Sixty jobs are to be axed at UK dairy giant Arla Foods following a major restructuring move last month.
The jobs, mainly senior and middle management positions, will go over the next three months as a result of the company’s move to a new, simpler, two division structure - operations and commercial.
In September this year the company warned that job losses might be on the cards as a cost-cutting drive to offset spiralling distribution and packaging costs resulting from rising oil prices.
Chief executive Tim Smith has now confirmed the company’s plans to offset “record levels of cost inflation” during the 2005 financial year by increasing milk prices by around 1½ pence a litre. He is currently in talks with Arla’s retail customers to secure these increases.
Despite these problems, Arla is investing heavily at several of its sites. A new £18m dairy at Lockerbie is due to begin production this month, producing Scottish milk for the central belt. Phase two of its Stourton dairy in Leeds has also been completed, bringing total capital outlay on the site to £75m with a throughput of over 450ml/year.
Further investments worth £10m were made in 2005 at the Ashby, Oakthorpe, Hatfield and Manchester dairies.
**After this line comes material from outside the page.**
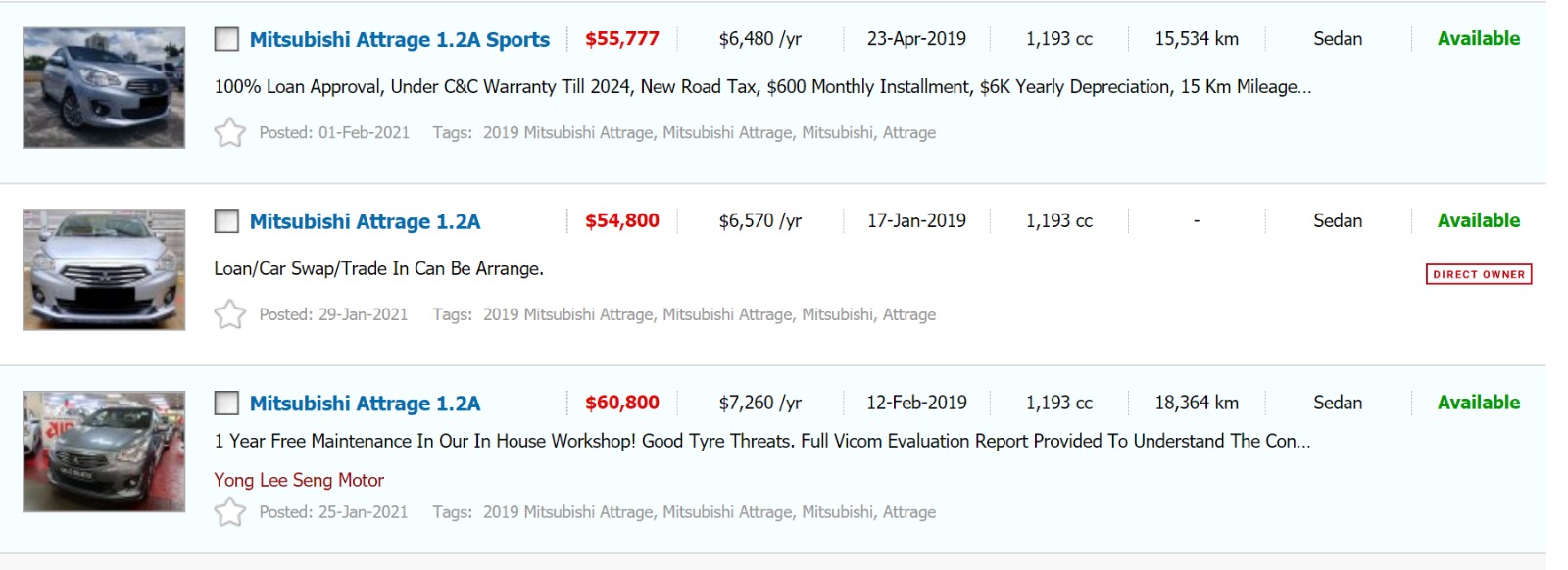Visit the Yong Lee Seng Motor dealer link
1568x570 pixels.
point(299,480)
However, as part of its integration programme, the now scaled back Newcastle site will close in 2006 once the Lockerbie plant comes fully on stream - a move which has already saved the company £20m.
The company posted sales from continuing operations of £1.32bn in the year to September 30, a rise of 4.6% compared to the same period last year.
Despite a profits warning in August, pre-tax profit was also up at £14.7m for 12 months up to September 30 2005 compared with £1.9m in the 18 months to September 2004. Profit before amortisation and exceptional items was up from £43.2m to £44.5m.